The result was clear long before the day. Corbyn ran a poor campaign and came across as what he was: a poor excuse for a leader who had been totally found out. Result? Labour’s worst result since 1936 and a Tory majority of 80.
CONCLUSION
Well, there isn’t one really. I’ve always voted Labour and even when a wrong ‘un like Corbyn was nominally in charge, I still voted for it. In 42 years of voting in general elections, I’ve only ‘got it right’ on three occasions, in 1997, 2001 and 2005. Labour rarely wins and it’s unlikely it can unless it makes inroads back in Scotland.
I learned very early what I believed in, which was a left of centre politics, with strong investment in the NHS, schools and other vital public services, as well as a society in which hard work and innovation was rewarded, where people would be encouraged to get on, be the best person they can. Call it the third way, call it what you like. I’d probably call it a mixed economy.
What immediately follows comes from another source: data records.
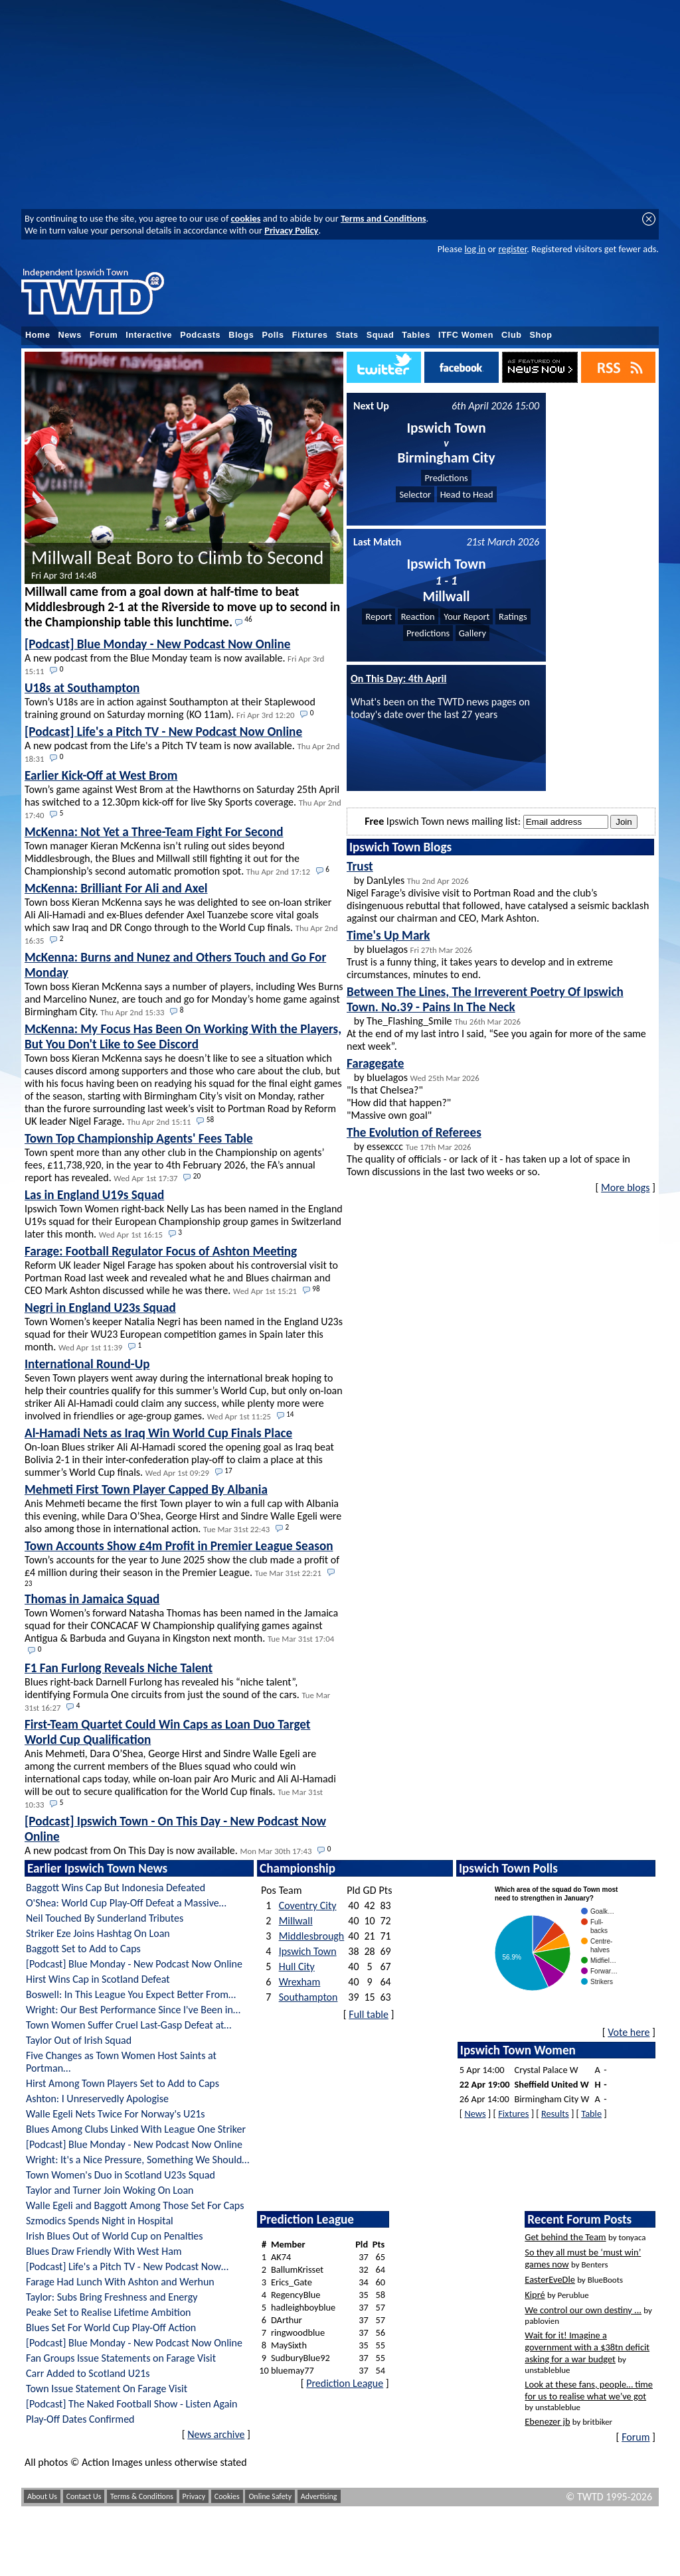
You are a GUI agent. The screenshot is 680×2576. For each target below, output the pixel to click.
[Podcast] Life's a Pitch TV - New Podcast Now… (127, 2266)
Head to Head (466, 494)
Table (591, 2113)
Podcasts (200, 335)
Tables (416, 335)
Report (378, 616)
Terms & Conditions (141, 2496)
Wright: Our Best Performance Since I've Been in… (133, 2009)
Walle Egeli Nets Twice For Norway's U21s (115, 2114)
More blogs (625, 1187)
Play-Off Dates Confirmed (80, 2419)
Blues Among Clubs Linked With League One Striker (136, 2129)
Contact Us (84, 2496)
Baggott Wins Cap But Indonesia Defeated (115, 1887)
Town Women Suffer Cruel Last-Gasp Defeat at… (128, 2025)
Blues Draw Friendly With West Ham (104, 2251)
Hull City (297, 1966)
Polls (273, 335)
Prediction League (344, 2383)
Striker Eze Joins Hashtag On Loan (98, 1933)
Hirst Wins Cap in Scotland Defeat (98, 1979)
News (70, 335)
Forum (104, 335)
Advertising (319, 2496)
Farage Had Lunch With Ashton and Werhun (120, 2281)
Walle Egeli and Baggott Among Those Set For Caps (135, 2205)
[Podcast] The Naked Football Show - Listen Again (131, 2403)
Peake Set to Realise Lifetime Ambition (108, 2312)
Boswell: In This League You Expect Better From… (131, 1994)
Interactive (149, 335)
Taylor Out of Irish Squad (78, 2040)
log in (474, 249)
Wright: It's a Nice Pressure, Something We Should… (137, 2159)
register (512, 249)
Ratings (513, 616)
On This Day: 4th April (398, 678)
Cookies (227, 2496)
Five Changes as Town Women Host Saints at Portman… (121, 2061)
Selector (415, 494)
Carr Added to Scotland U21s (88, 2373)
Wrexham (300, 1981)
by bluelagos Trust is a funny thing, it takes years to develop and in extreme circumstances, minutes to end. (480, 954)
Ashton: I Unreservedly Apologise (97, 2098)
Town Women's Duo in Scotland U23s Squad (120, 2175)
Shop (541, 335)
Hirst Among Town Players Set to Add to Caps (122, 2083)
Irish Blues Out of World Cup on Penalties (114, 2236)
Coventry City (308, 1905)
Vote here (628, 2032)
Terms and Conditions (383, 218)
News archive (215, 2434)
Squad (380, 335)
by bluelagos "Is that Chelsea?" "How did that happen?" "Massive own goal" (413, 1088)
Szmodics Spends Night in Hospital (99, 2220)
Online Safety (270, 2496)
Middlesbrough (312, 1936)
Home (37, 335)
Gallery (472, 633)
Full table (368, 2014)
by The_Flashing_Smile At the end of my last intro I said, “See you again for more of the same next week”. (496, 1018)
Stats (347, 335)
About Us (42, 2496)
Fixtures (310, 335)
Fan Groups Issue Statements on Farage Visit (121, 2358)
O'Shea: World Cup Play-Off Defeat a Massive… (126, 1902)
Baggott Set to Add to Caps (83, 1948)
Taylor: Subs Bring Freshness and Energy (111, 2297)
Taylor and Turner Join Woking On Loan (110, 2190)
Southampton (308, 1997)
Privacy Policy (291, 230)
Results (555, 2113)
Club (511, 335)
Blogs (241, 335)
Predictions (446, 478)
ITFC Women (465, 335)
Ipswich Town (308, 1951)
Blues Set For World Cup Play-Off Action (111, 2327)
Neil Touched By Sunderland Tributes (104, 1918)
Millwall (296, 1920)
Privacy (194, 2496)
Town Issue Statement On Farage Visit (106, 2388)
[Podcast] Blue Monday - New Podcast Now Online (134, 1964)
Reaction (418, 616)
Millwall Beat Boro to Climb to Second (177, 563)
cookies (246, 218)
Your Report (466, 616)
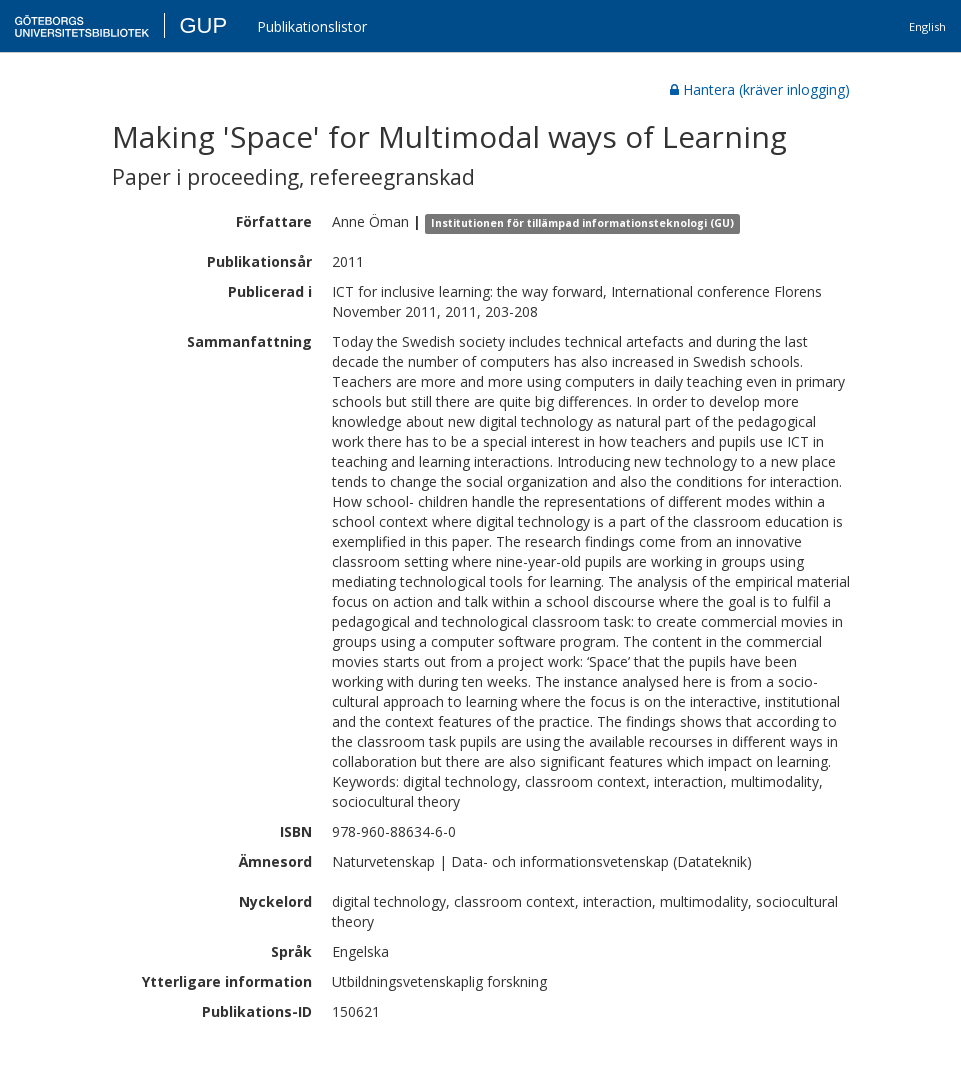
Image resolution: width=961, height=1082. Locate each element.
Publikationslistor (312, 26)
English (927, 26)
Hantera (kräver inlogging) (760, 89)
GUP (203, 25)
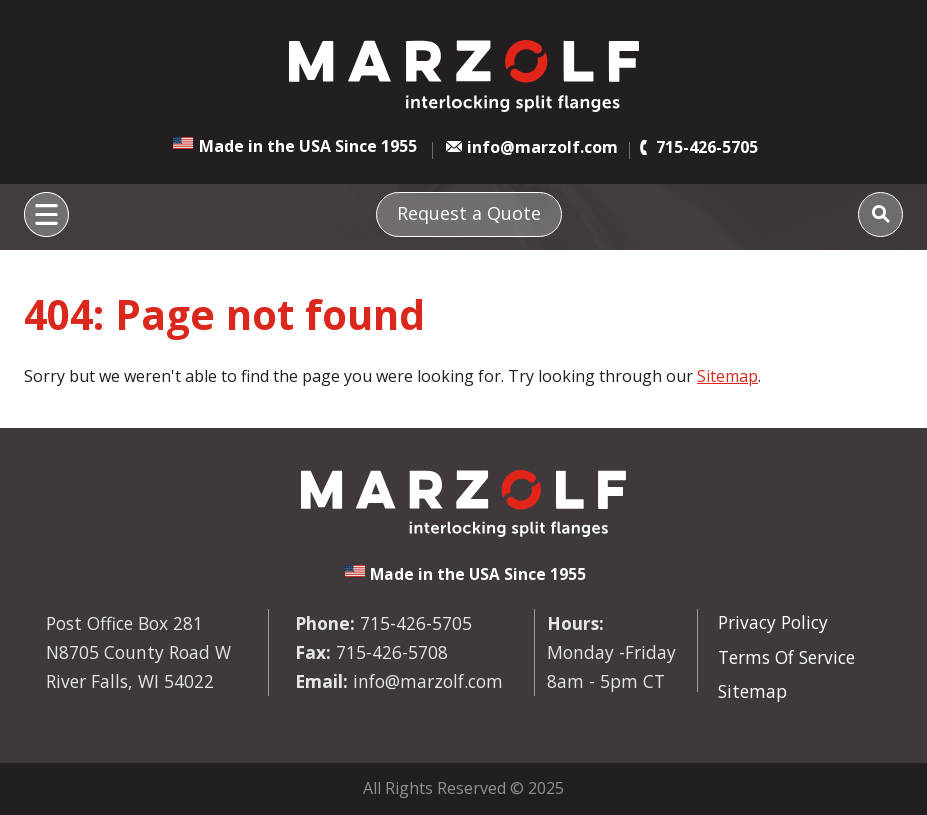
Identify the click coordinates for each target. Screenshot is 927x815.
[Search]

Tony Blair’s government delivered all that and more. My only regret about the New Labour years was that the changes it made were not made irreversible. Unfortunately, rightly or wrongly, Iraq tarnished Blair’s reputation and he won’t be back. But a government like his, where the country was more or less united and where we were not in the grip of endless culture wars, well they have to be better than the Johnson years, wouldn’t they?